Data entries
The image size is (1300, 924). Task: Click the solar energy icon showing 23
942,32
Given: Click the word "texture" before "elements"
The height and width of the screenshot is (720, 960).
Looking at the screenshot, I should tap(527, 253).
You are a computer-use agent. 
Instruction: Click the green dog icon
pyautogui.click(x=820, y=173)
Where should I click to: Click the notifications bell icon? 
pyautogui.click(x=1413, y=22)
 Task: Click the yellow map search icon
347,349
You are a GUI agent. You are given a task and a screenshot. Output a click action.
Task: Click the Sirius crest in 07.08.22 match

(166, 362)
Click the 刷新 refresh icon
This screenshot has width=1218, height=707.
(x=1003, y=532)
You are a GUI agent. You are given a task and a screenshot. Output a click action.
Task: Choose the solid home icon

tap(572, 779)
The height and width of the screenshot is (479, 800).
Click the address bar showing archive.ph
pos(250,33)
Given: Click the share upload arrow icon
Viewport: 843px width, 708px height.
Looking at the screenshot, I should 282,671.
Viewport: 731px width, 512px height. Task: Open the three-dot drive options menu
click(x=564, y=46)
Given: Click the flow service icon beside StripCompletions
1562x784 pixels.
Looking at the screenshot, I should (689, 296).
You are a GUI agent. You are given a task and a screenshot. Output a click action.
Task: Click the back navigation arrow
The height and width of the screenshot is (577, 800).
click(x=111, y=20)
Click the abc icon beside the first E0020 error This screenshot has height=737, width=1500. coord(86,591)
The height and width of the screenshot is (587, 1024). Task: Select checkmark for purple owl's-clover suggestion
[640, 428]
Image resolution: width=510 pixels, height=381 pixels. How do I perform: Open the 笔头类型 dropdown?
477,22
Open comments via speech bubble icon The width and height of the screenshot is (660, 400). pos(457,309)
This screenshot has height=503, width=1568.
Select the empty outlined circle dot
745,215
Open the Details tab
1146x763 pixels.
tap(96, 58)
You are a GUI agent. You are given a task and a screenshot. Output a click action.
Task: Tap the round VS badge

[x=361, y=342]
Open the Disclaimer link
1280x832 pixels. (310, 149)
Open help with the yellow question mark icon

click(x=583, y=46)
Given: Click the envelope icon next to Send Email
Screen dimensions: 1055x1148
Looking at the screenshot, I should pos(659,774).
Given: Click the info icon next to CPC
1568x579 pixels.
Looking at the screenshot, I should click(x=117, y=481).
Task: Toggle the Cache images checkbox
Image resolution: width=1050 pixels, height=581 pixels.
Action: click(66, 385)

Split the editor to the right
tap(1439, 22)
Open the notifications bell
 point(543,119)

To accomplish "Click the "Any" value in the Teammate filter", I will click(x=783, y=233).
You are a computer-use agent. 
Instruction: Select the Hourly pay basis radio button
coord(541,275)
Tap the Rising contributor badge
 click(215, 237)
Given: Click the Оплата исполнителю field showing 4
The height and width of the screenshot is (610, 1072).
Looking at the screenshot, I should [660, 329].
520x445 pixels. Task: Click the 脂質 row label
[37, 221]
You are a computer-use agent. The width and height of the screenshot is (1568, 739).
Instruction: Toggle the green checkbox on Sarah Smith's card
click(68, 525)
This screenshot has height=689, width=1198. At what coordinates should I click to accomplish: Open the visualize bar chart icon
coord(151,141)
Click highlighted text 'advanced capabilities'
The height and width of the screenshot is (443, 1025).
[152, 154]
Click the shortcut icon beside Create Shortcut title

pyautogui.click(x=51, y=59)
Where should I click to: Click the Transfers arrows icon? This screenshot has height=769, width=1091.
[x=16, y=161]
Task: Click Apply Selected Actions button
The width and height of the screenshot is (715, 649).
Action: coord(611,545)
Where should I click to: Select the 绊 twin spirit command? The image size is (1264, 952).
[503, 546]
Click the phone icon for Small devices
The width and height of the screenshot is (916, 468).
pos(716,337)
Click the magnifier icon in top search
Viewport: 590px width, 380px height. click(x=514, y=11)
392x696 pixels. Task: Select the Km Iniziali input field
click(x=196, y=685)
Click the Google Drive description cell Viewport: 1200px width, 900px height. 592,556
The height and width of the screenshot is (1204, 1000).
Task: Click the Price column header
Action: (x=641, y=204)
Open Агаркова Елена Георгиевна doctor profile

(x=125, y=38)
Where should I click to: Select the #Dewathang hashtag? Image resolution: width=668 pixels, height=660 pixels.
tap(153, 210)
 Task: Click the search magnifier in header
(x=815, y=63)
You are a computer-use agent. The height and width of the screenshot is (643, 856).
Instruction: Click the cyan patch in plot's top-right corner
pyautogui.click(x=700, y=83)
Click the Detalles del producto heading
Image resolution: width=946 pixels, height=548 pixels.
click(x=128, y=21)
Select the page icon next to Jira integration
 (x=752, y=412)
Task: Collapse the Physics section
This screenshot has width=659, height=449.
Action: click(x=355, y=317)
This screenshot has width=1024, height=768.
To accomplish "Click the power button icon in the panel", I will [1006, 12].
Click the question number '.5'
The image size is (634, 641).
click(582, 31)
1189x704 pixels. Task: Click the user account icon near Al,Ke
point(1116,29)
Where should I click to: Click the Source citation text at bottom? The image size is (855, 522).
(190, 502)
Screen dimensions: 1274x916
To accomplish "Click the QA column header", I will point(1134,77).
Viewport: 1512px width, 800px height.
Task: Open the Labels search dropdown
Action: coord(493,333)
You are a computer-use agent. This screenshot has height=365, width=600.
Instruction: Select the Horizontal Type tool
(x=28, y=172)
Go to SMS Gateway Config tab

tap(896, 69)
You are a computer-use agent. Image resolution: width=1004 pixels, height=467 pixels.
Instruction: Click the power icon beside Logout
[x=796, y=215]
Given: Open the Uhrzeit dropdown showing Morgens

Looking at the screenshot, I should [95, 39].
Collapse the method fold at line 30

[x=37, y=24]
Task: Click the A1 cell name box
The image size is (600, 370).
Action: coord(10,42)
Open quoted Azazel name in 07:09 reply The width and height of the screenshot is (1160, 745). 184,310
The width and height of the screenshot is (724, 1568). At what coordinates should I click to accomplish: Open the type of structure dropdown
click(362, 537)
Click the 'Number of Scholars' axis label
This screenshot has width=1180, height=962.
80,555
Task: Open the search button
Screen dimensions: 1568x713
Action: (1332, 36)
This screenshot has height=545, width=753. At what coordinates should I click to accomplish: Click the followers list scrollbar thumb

→ **Exercise directions**
Which lines in the data hold the string "name"? Copy each of them.

→ **Output**
Task: Click the A1 cell name box
Open quoted Azazel name in 07:09 reply The width and height of the screenshot is (1160, 745). 184,310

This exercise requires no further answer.